How do you Break the Spell?
I read somewhere, I don't remember where or when, a story about an old lady in 18th century Scotland, (or was it Ireland? England?, doesn't matter where) the thing is this lady's son went out on a fishing boat, and the boat didn't come back, it may have been a storm, pirates, a fire on-board, something happened, bottom line, the ship sailed and it was never heard from again.
After some years, in these situations most people give up on hope on ever seeing their loved ones, but not this lady, she would assert that her son was still alive, she had no reason or evidence that would support her belief, but that didn't stop her. She just knew that her son was out there, alive, somewhere, and it was only a matter of time before she got to see her son again.
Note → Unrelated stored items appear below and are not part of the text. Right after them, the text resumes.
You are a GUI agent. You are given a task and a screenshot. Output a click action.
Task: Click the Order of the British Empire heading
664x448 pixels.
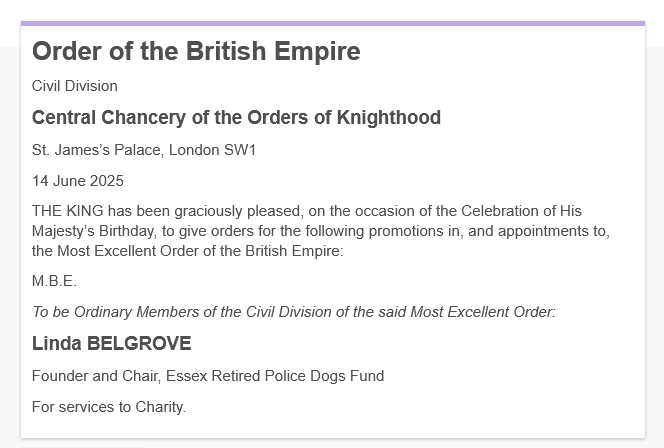coord(196,51)
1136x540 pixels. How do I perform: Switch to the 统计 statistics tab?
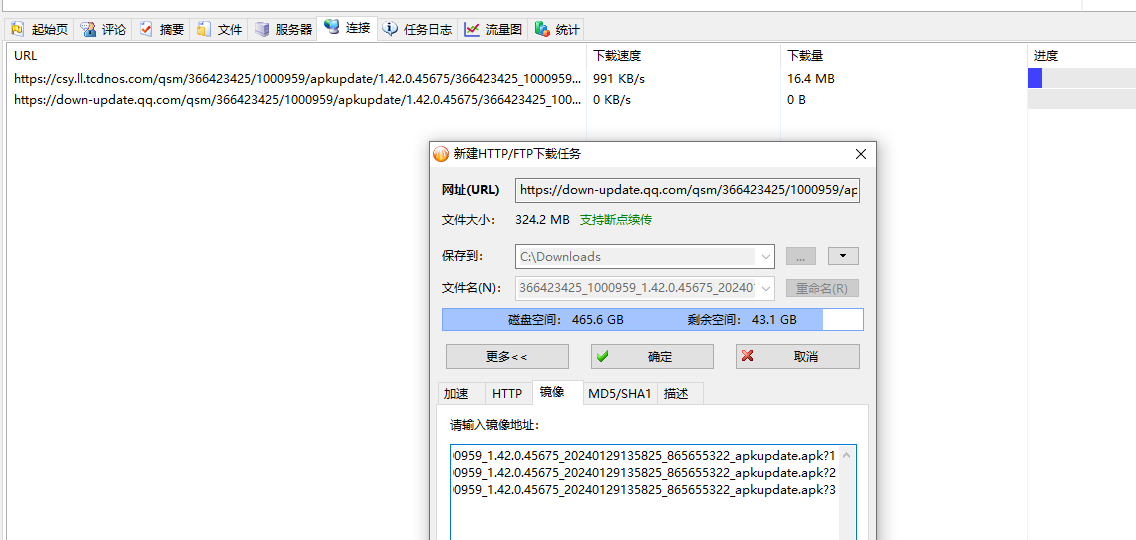pos(557,29)
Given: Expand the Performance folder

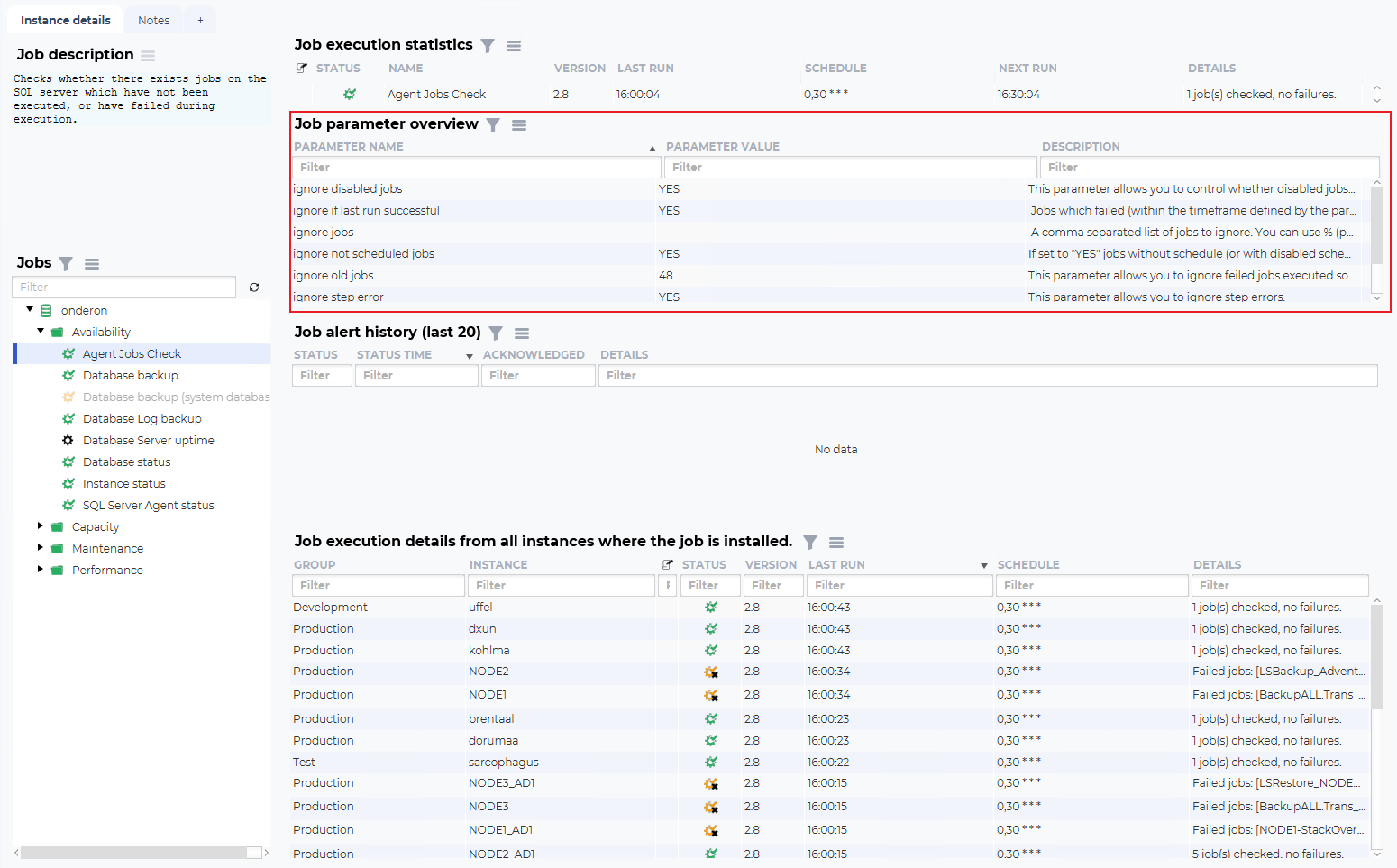Looking at the screenshot, I should [41, 570].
I can only imagine what it is not to know what happened to someone you love. I put myself in that lady's shoes and can see where she is coming from. You want to keep the hope alive, you don't want to face the unthinkable, the worst case scenario, the excruciating pain that comes from losing your son.
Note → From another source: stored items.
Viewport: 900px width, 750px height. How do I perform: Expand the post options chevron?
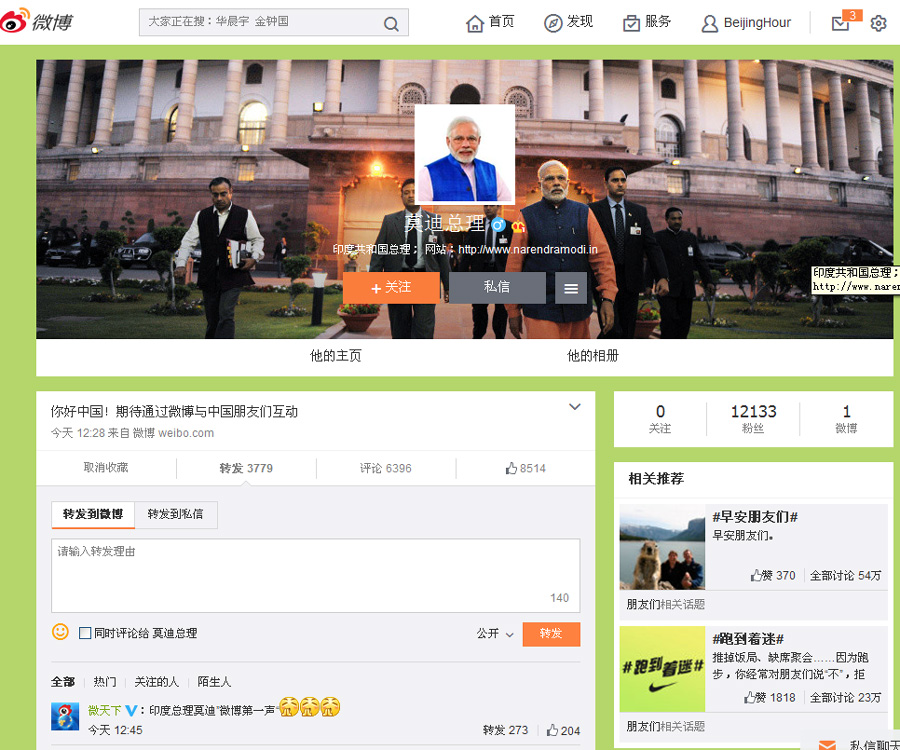coord(575,406)
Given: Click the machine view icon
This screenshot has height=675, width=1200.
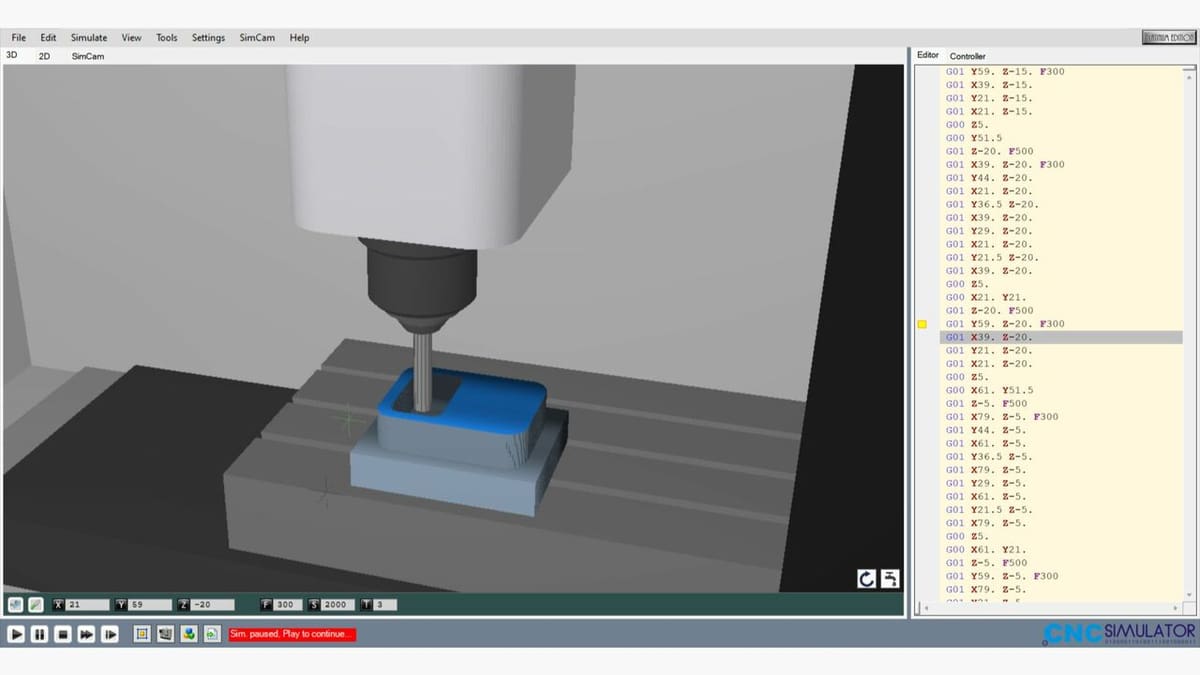Looking at the screenshot, I should click(x=165, y=634).
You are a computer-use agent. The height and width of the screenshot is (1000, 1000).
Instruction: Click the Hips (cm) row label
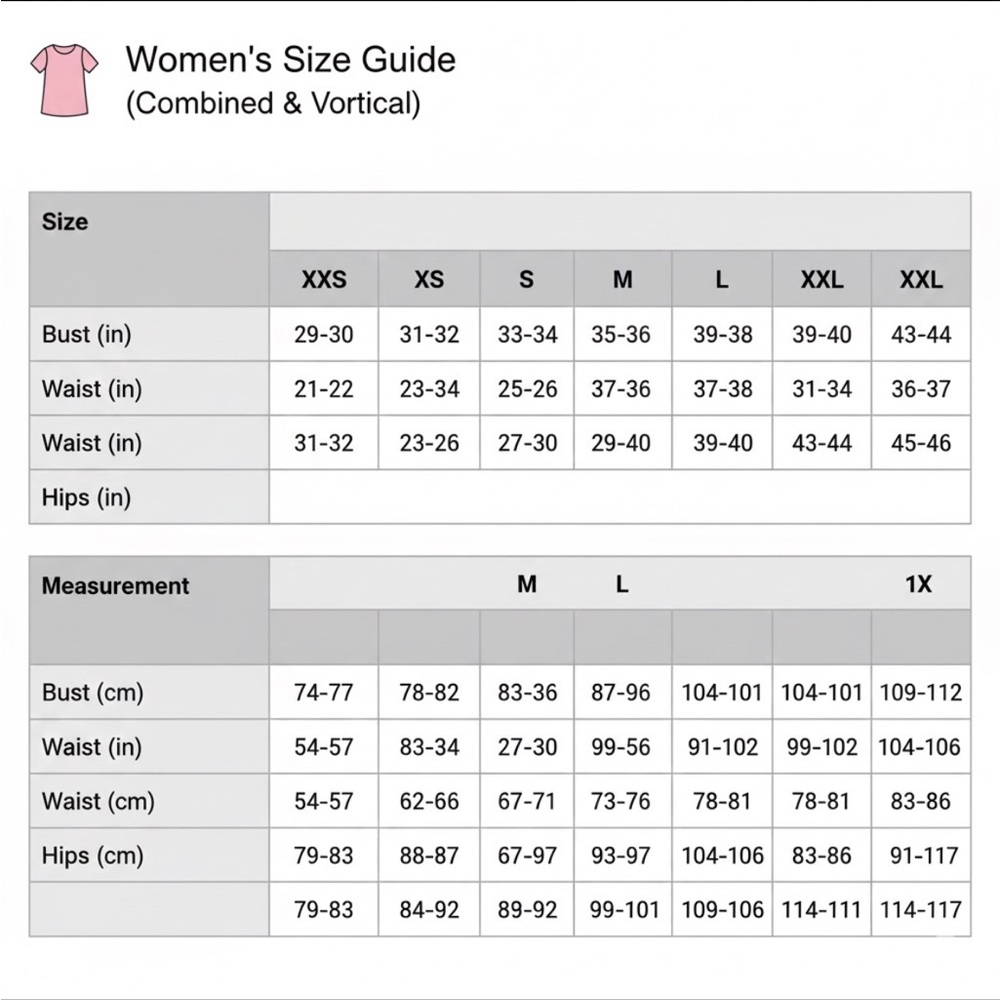coord(93,856)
Perhaps she thought that her son was in some tropical paradise, they wrecked with no way out of it, and settled in with the natives, had 10 kids, and was living a happy life secluded from Civilization. Most likely he drowned in a bad storm, who knows? The question is, which version would you rather believe? The lady, let's call her "Mary" chose to believe the version that made her feel better, not the one most likely to be true. Who can blame her?
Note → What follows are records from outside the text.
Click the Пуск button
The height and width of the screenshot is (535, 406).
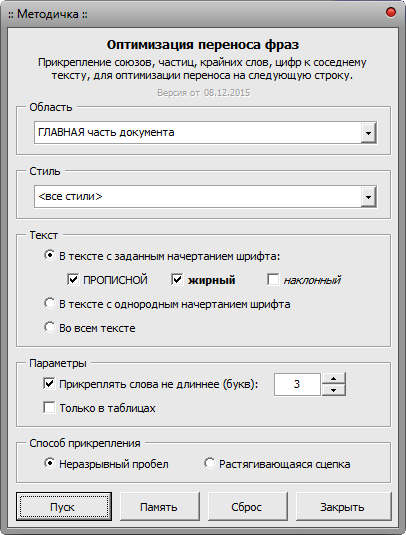click(64, 506)
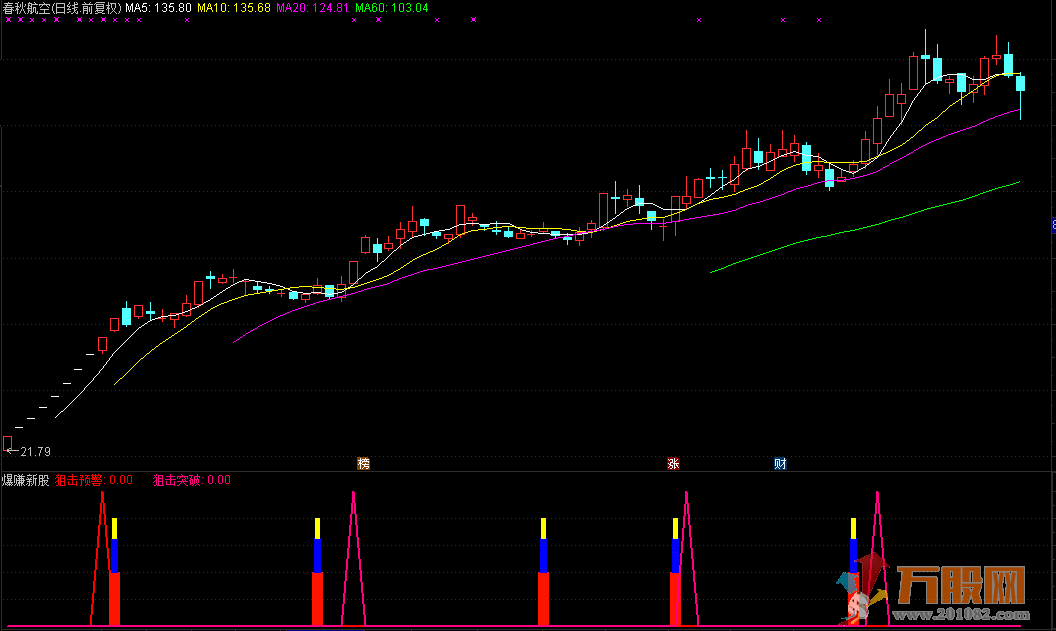This screenshot has width=1056, height=631.
Task: Click the first magenta x marker at top-left
Action: coord(7,20)
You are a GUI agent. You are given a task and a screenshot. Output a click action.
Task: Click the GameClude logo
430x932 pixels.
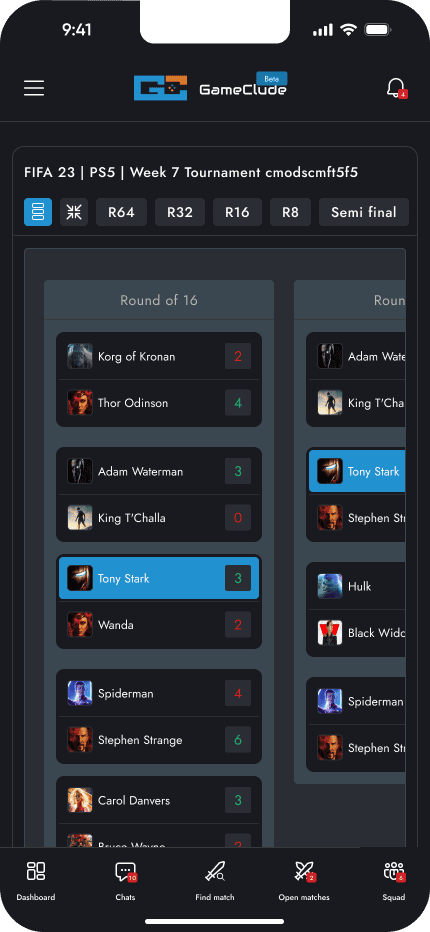211,87
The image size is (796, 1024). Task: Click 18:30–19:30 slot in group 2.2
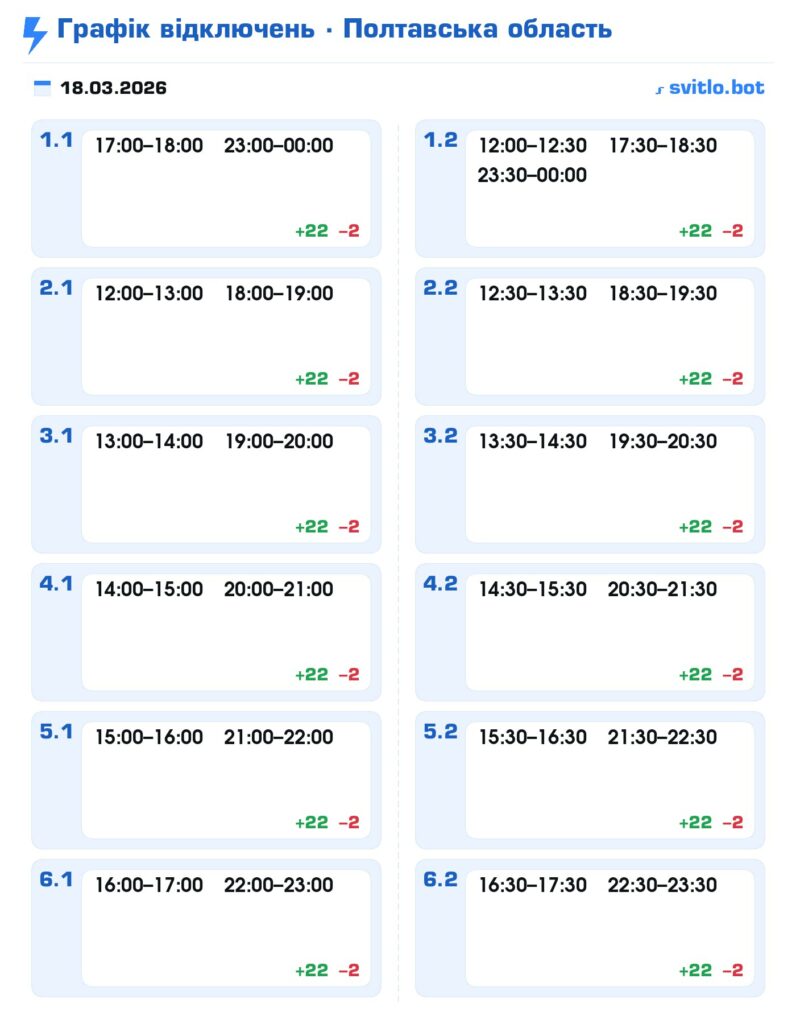[662, 294]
As more and more years passed it become more apparent that the son was probably not coming back and Mary would not see her son again. But then, one day, 27 years later, a stranger showed up to Mary's town claiming to be her son.
I can see the commotion, the excitement, he's back! Our Mary was right all along. But then things turned ugly, the guy claiming to be Mary's son, had no resemblance at all to him, the more they town people got to know the guy the more apparent it became that he probably had heard about Mary's story and wanted to take advantage of her.
But Mary saw things differently, she was so happy that her son was back and she thought that the town people were jealous of her happiness she wanted to believe that her son was alive so badly that she ignored any signs that it was not him. He didn't look the same, did not act the same, it was a complete stranger, but she could not see it.
My question is, if you care about Mary, do you make her see the truth or do you let her be happy the way she is?
The answer depends, is she really happy? or does she know, deep down that her son is gone? What if she really believes it? Who are we to interfere? Do we draw the line when she starts to make bad decisions? When others start to take advantage of her faith to gain favors? Do we draw the line when she starts hurting others?
Is it wrong to let her live her life in such delusion? Is it wrong to make her suffer and shatter he hopes?
Some say no, let her be happy. I can relate to that, live and let others live, as long as she is not harming anyone else, that's ok.
But others would say, well, if you care about her, if you really have love, concern and respect for that person, the dignified thing would be to help Mary face reality with courage and strength, help her grieve her loss and move on with her life.
The right answer should be somewhere between those extremes, you can't make a person see reality if they don't want to. You have to let people have the freedom to make their choices as long as they are not harming anyone else. You can provide guidance if they ask for it. But you can't go around telling them how wrong they are.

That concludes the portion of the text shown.